SalemNews.com, Salem, MA

December 5, 2012

Exhibit looks at women's struggles, victories

By Alan Burke
Staff writer

---- — PEABODY — Most battles aren’t won in a moment where the tide suddenly turns. Rather, triumph comes after a succession of victories, some so small they aren’t even mentioned in the history books.

The fight for women’s equality was won in the same way. The suffragettes getting themselves hauled off to jail while demanding the right to vote might be the popular image — but it required decades and even centuries of struggle to get to that point. Nor was the fight over then.

The recent passing of Joyce Spiliotis, the city’s first female state representative, reminds everyone of how recent some changes have been.

Peabody did its part, as a new exhibit at the Peabody Historical Society illustrates. “From the Bustle to the Hustle: 150 Years of Women’s History in Peabody,” which runs through April 21, brings alive this forgotten history, as well as the women who made it. According to curator Heather Leavell, the show describes an era starting 200 years ago when “women had few rights and very little independence.”

The women in this city weren’t willing to let that stand.

Their battles were ongoing as early 1848 when Mary Upton Ferrin refused to have everything she owned taken by the drunken and physically abusive husband she planned to divorce. Documents recall her six-year campaign to change a law that would give him all. Her effort included getting neighbors in Danvers and Peabody to sign petitions that she sent on to the Legislature.

Massachusetts passed the Married Woman’s Property Act in 1854. And Ferrin didn’t stop there, next taking her place in the movement for women’s suffrage as it gained steam after the Civil War.

“You ain’t a bit ashamed of having so many children and no husband,” a woman once told Sally Richardson (1798-1887), or “Aunt Sally.” She was a nurse and midwife whose children were the countless Peabody babies she helped bring into the world. The tireless Richardson, whose picture is part of the presentation, was so valued by her Peabody neighbors that the newspaper devoted three full columns to her passing.

“My impression is,” Leavell said, “she was on call night and day.”

In what is probably one of the most remarkable features of the exhibit, you can almost see the women themselves, thanks to the Historical Society’s huge collection of clothing. Remarkably small dresses (and even underwear) put lovingly on display cover the years after the Revolution to post-World War II. Hoops, frills, bustles and waists that modern women would die for — or die from — are displayed in each of the exhibit rooms.

Leavell and dress curator Lyn FitzGerald wince at the thought of the corsets and ties required to get into and stay in them.

The wide dresses were also prone to catch fire while women were cooking. “And a lot of ladies died a horrible death because of them,” FitzGerald said.

“It was mostly men who dictated the fashions,” Leavell said.
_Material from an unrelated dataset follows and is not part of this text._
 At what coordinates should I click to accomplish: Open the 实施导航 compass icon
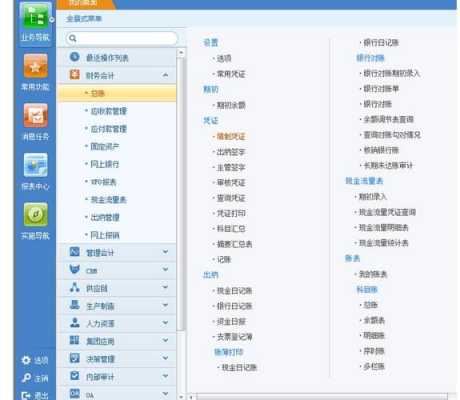click(x=35, y=215)
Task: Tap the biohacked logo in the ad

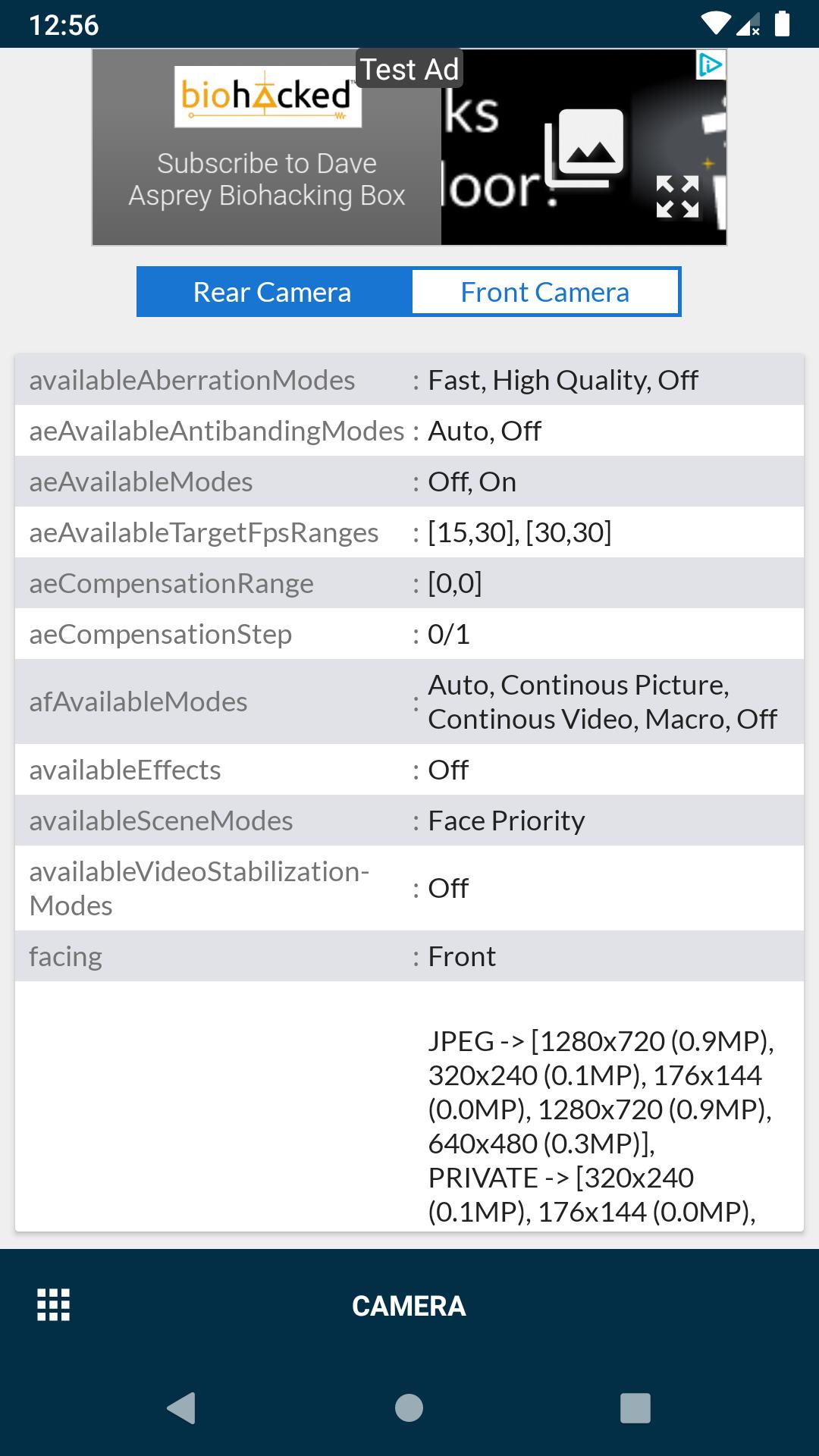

At the same time, the growth of the leather industry was ending the era when men and women worked the farm together. Now, they disappeared from one another throughout the day. In some cases, Leavell added, “women became accessories for wealthy men.”

And they soon dressed accordingly, with bustles and bright colors.

The men who ruled Peabody — or South Danvers before that — have gotten plenty of mention over the years. After all, Leavell indicated, the city is named after financier and favorite son George Peabody. But the exhibit, housed in a half-dozen rooms in two buildings, shows the extent to which it was remarkable women who held the place together.

Eunice Cook, a prime example, founded the South Danvers Ladies Soldiers’ Aid Society on April 24, 1861, just two weeks after the guns were fired on Fort Sumter, sparking the Civil War. Hers was one of the first organizations of its kind and the beginning of a massive, national network of women’s groups dedicated to relieving the burdens on soldiers and their families.

When the march for women’s rights came center stage, the bustle disappeared and fabric hung loose.

“As they were fighting to take on the rights of men, (their clothes) had this more masculine aspect,” FitzGerald said. World War II saw military styles and dresses made in an era of shortage, dresses that might just as likely be constructed with material from discarded drapes.

Some of the traditional aspects of the woman’s world survived all this — but the cookbook on display is the “I Hate to Cook Book.”

“For women who don’t want to cook,” FitzGerald said.

“A lot of women nowadays,” Leavell said, “are trying to be everything and do everything.” Thus, also on display is the evidence — aprons. “They’re coming back.”

The museum, which includes the Cassidy Art Museum and, currently, its annual Holiday Art and Craft Show, is free and open Tuesday through Friday from 10 a.m. to 3 p.m. and on the first and third Sunday of the month from noon to 3 p.m.